Drummond, who warned that the establishment of religious public charter schools would violate both the state and federal constitutions, filed the lawsuit with the Oklahoma Supreme Court against the Oklahoma Statewide Virtual Charter School Board, according to AP.

Drummond’s challenge comes on the heels of an agreement signed this week by three board members with the St. Isidore of Seville Catholic Virtual Charter School, which is sponsored by the Archdiocese of Oklahoma City, AP reported. (RELATED: Red State Board Approves Contract For First Religious Charter School)


“Make no mistake, if the Catholic Church were permitted to have a public virtual charter school, a reckoning will follow in which this state will be faced with the unprecedented quandary of processing requests to directly fund all petitioning sectarian groups,” the lawsuit states.

The school board approved the Catholic Archdiocese application in June by a vote of 3-2, CNN reported.
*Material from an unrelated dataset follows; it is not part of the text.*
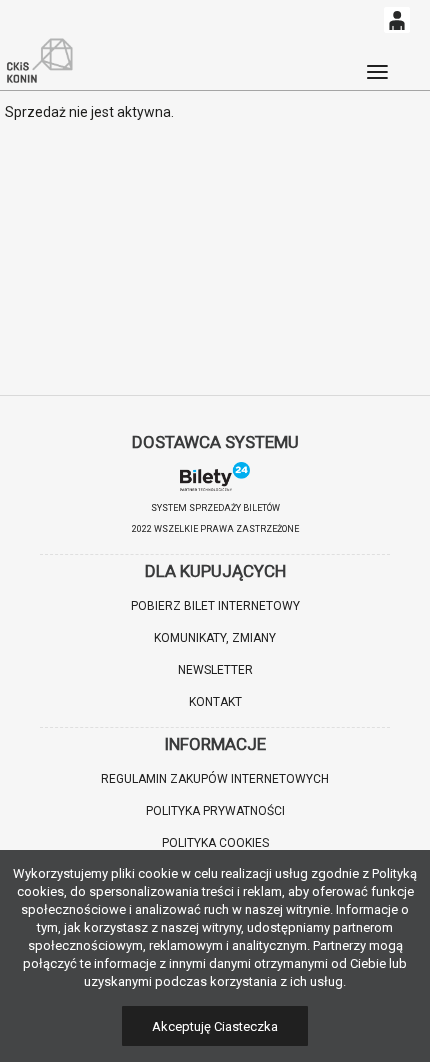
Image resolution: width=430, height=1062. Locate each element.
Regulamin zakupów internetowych (215, 779)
Public money or property used for the benefit of any church or religious system is strictly prohibited by Oklahoma’s Constitution. In 2016, nearly 60% of voters rejected removing that language from the Constitution, according to AP.

Kevin Stitt, Oklahoma’s Republican Governor, criticized Drummond’s lawsuit as a “political stunt,” AP reported. Earlier this year, the governor signed a bill that would allocate funds to parents wishing to send their children to private schools, including religious schools.

“AG Drummond seems to lack any firm grasp on the constitutional principle of religious freedom and masks his disdain for the Catholics’ pursuit by obsessing over non-existent schools that don’t neatly align with his religious preference,” Stitt said in a statement.

Noting that the board’s vote could put at risk more than $1 billion in federal funds that require Oklahoma to comply with federal laws prohibiting publicly funding religious schools, Drummond said, “Not only is this an irreparable violation of our individual religious liberty, but it is an unthinkable waste of our tax dollars.”

In a statement released Friday, The National Alliance for Public Charter Schools, supported Drummond’s challenge, AP reported.